Tout d'abord, ce dispositif peut conduire à interdire à un responsable public d'exercer une activité qui ne pose aucune difficulté au plan déontologique au seul motif que celui-ci, parfois plusieurs années auparavant, a signé un acte au bénéfice d'une entreprise, même dans l'hypothèse où il se trouvait en situation de compétences liées et n'avait donc aucune marge d'appréciation sur l'opportunité de cet acte. Selon la jurisprudence établie, le délit s'applique uniquement si un acte juridique pris au bénéfice de l'entreprise dans laquelle l'intéressé va exercer son activité peut être identifié. Un responsable public qui serait intervenu de manière déterminante au bénéfice d'une entreprise et qui l'a ensuite rejoint ne commet pas ainsi ce délit dès lors qu'il ne dispose pas lui-même de prérogatives juridiques à l'égard de cette entreprise et n'a pas directement conseillé la personne qui détient ces prérogatives. Cette jurisprudence rend par exemple le délit quasiment inapplicable aux conseillers ministériels, comme l'a illustré une affaire célèbre il y a quelques mois.
Il m'apparaît que l'appréciation de la situation d'un agent public qui souhaite exercer une activité privée nécessite une approche concrète afin de déterminer s'il existe une situation de conflit d'intérêts ou un risque de nature déontologique. C'est la raison pour laquelle les départs dans le secteur privé sont soumis au contrôle préalable d'une autorité administrative - commission de déontologie ou HATVP - chargée, sous le contrôle d'un juge, de les refuser dans les cas les plus problématiques et de formuler des réserves dans les autres cas.

Enregistrements conservés:
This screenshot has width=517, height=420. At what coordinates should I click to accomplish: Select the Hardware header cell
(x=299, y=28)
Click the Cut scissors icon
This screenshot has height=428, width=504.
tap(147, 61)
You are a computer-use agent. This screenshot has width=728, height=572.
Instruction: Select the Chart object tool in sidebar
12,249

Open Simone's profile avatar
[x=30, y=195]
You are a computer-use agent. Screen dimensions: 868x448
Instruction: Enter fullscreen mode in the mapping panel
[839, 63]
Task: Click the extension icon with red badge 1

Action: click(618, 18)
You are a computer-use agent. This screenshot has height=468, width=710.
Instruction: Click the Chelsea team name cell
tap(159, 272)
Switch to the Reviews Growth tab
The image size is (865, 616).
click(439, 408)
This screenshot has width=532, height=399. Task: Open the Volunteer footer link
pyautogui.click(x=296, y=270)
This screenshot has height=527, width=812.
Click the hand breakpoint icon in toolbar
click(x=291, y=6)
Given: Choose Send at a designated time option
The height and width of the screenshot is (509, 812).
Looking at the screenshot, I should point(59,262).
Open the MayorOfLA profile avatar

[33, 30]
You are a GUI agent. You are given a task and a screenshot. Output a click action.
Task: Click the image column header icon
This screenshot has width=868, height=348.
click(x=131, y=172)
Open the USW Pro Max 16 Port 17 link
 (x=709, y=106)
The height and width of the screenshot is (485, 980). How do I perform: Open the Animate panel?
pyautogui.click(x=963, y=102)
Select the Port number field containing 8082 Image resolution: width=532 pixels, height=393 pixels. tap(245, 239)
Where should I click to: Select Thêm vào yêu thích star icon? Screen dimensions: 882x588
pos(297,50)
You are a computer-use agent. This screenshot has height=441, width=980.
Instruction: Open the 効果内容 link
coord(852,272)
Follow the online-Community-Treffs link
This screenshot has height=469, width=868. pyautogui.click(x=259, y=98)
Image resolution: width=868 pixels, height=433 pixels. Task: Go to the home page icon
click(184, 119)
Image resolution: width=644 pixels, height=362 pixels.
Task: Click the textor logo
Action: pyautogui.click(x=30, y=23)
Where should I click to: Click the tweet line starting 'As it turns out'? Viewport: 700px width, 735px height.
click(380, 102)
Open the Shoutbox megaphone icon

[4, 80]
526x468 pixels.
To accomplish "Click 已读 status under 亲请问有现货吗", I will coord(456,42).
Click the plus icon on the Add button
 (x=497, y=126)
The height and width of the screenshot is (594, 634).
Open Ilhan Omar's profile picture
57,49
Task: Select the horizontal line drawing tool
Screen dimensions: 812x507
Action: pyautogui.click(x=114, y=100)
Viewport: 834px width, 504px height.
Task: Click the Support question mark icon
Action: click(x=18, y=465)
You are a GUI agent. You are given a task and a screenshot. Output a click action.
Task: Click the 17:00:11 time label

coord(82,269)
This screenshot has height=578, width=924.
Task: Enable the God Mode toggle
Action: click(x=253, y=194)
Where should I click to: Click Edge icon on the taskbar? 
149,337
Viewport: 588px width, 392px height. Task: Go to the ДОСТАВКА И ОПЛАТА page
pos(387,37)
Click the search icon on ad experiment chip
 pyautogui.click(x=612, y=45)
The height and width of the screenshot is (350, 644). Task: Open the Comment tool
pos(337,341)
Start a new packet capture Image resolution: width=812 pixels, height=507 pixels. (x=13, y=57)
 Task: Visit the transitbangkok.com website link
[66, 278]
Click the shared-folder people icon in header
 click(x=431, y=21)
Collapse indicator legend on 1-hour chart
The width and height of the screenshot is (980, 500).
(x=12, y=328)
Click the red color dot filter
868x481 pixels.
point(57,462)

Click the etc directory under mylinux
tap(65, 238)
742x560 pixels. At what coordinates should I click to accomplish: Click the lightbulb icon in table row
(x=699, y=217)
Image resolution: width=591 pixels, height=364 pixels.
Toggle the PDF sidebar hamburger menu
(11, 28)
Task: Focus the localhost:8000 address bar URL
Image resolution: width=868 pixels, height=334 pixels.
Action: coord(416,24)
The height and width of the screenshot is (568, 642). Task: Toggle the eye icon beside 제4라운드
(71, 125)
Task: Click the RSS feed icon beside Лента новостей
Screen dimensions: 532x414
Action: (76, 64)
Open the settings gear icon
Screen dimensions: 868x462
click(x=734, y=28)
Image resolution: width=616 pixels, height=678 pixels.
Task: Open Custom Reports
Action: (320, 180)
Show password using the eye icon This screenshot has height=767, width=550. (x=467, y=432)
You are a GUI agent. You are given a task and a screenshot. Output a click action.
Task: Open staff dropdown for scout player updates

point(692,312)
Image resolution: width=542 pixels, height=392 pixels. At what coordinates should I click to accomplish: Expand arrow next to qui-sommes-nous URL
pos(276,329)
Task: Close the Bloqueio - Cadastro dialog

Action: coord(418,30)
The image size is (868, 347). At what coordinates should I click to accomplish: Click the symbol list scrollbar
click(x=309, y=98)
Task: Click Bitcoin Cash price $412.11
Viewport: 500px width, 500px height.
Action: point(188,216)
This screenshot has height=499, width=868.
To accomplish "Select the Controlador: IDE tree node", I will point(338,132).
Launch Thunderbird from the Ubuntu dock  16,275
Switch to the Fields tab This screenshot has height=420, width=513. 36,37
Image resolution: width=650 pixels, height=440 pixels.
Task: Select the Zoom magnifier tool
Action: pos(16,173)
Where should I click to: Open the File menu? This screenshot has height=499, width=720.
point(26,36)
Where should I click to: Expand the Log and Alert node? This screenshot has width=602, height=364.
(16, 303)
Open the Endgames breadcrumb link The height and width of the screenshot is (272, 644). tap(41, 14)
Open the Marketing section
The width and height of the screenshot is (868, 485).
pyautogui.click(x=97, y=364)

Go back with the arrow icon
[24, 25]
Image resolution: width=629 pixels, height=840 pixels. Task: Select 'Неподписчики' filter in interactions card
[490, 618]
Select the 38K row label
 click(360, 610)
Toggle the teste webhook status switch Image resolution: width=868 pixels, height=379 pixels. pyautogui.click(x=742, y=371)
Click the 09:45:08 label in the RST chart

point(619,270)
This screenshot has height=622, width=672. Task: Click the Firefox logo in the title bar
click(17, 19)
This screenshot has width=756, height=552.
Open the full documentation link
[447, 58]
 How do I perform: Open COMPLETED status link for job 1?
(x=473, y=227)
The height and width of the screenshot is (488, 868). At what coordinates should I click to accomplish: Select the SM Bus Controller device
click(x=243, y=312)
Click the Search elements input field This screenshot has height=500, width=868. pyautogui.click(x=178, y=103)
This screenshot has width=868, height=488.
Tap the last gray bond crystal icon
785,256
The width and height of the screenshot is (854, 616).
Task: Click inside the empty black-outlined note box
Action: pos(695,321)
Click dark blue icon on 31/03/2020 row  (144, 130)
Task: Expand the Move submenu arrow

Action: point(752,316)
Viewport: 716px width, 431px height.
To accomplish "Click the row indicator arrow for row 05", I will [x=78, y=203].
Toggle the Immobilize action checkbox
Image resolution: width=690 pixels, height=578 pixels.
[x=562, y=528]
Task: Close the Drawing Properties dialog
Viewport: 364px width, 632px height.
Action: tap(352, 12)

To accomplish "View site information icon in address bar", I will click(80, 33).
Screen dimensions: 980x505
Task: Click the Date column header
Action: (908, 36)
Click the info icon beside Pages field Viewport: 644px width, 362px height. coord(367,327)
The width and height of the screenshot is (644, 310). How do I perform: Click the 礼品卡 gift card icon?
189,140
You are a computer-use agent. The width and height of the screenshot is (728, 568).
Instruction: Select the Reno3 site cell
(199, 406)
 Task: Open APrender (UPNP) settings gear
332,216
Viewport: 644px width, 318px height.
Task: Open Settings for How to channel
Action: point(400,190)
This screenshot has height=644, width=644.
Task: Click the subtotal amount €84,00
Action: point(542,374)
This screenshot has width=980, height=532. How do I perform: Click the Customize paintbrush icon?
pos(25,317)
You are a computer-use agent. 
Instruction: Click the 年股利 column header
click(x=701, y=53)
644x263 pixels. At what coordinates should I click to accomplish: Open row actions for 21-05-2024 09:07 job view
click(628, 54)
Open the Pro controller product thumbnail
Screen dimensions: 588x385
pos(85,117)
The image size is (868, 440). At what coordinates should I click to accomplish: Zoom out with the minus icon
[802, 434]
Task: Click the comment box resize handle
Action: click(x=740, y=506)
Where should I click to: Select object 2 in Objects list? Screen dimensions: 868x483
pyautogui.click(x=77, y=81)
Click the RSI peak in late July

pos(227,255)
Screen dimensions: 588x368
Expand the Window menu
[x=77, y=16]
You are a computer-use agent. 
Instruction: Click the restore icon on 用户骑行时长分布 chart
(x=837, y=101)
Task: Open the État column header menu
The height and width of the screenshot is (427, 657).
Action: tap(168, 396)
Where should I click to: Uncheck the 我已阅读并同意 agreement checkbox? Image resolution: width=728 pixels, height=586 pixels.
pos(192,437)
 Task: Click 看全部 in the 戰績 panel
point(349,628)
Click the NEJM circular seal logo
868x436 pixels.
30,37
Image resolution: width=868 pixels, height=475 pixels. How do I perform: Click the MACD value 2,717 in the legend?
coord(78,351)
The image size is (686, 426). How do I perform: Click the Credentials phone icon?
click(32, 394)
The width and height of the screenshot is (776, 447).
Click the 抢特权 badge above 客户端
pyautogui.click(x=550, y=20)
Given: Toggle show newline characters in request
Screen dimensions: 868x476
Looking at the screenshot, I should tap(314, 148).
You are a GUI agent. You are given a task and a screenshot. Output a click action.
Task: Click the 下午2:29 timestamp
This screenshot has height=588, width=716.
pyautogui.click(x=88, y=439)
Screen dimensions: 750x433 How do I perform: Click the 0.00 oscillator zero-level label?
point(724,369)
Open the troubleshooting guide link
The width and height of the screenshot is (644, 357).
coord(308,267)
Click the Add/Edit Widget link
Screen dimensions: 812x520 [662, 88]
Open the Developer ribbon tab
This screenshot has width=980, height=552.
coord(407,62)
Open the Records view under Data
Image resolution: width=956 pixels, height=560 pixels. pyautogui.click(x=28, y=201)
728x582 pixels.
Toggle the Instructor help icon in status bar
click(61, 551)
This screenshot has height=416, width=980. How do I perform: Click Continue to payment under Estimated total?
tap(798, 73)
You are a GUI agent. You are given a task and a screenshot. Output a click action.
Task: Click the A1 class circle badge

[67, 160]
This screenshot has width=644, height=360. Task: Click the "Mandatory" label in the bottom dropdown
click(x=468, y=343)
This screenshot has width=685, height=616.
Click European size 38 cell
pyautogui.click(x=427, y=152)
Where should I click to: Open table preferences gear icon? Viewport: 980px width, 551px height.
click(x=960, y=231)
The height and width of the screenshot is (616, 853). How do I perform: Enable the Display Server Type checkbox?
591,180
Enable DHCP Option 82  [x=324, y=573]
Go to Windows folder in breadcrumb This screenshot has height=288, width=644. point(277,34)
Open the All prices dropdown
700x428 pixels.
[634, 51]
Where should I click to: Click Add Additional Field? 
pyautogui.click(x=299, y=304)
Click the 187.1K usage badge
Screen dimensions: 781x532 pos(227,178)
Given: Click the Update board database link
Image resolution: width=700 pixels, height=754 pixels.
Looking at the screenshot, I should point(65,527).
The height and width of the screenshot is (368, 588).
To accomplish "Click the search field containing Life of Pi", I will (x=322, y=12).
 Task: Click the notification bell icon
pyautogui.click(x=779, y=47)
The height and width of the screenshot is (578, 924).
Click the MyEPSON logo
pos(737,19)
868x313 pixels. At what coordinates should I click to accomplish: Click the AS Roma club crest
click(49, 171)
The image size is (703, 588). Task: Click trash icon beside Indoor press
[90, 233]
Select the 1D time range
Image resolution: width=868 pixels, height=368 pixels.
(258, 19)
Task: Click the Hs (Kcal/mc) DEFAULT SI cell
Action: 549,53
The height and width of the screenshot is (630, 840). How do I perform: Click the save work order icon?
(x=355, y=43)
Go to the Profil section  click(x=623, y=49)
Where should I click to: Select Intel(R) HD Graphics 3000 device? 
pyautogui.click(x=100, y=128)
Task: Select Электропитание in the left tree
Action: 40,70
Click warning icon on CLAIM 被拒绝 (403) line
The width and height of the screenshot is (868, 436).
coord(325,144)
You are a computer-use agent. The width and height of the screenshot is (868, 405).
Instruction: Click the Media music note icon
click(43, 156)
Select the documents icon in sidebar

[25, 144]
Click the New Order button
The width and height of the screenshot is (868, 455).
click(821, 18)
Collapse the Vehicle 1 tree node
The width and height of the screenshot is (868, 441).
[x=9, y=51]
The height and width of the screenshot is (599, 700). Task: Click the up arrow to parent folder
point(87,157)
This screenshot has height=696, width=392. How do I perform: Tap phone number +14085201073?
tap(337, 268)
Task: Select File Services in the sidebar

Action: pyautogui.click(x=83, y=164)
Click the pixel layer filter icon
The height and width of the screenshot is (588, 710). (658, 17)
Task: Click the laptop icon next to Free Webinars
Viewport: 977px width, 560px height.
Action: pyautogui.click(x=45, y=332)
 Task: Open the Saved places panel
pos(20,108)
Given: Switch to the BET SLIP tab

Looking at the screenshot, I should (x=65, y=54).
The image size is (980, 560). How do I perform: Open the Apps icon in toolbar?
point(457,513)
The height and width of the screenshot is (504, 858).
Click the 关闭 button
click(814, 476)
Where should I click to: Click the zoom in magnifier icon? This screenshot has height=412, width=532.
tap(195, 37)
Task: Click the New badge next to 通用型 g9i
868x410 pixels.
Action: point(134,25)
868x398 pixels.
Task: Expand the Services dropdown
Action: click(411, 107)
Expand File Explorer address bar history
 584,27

Consignes à suivre:
• a. Recopiez le passage de l'extrait sur les départs vers le privé qui va de "Il m'apparaît que" à "les autres cas.".
• b. Répondez à ces questions d'après l'extrait sur les départs vers le privé :
(i) Selon la jurisprudence établie, dans quel cas le délit s'applique-t-il ?
(ii) À qui cette jurisprudence rend-elle le délit quasiment inapplicable ?
(iii) Quelles autorités administratives contrôlent au préalable les départs dans le secteur privé ?
• c. Poursuivez l'extrait sur les départs vers le privé en reprenant après sa dernière phrase.

Réponses ci-dessous:
• a.
Il m'apparaît que l'appréciation de la situation d'un agent public qui souhaite exercer une activité privée nécessite une approche concrète afin de déterminer s'il existe une situation de conflit d'intérêts ou un risque de nature déontologique. C'est la raison pour laquelle les départs dans le secteur privé sont soumis au contrôle préalable d'une autorité administrative - commission de déontologie ou HATVP - chargée, sous le contrôle d'un juge, de les refuser dans les cas les plus problématiques et de formuler des réserves dans les autres cas.

• b.
(i) Uniquement si l'on peut identifier un acte juridique pris au bénéfice de l'entreprise dans laquelle l'intéressé va exercer son activité.
(ii) Aux conseillers ministériels.
(iii) La commission de déontologie ou la HATVP.

• c.
Toutefois, le fait de ne pas saisir l'une de ces autorités ou de ne pas respecter l'avis qu'elles émettent ne fait actuellement l'objet, en tant que tel, d'aucune sanction. Dans ces conditions, le délit prévu à l'article 432-13 du code pénal ne paraît pas adapté à la réalité du contrôle opéré sur la situation des responsables publics, qui rejoignent le secteur privé. Il me semble que ce qui devrait être véritablement sanctionné, c'est l'absence de saisine de l'autorité de contrôle, qu'il s'agisse de la HATVP ou de la commission, ou la méconnaissance des réserves prononcées.
Voilà les remarques que je souhaitais apporter. Je vous remercie de votre attention et suis bien entendu à votre disposition pour un échange que j'espère large et fructueux.
Merci pour la richesse de votre propos introductif.
La parole est à M. le rapporteur.
À mon tour de vous remercier, monsieur le président.
Je commencerai par une question relativement simple. L'idée de vous confier une mission que la commission de déontologie exécute plus ou moins revient régulièrement. On a vu qu'il existe quelques limites à son action. On peut se demander, dans un premier temps, si ce n'est pas de sa part une façon de repasser le problème à quelqu'un d'autre.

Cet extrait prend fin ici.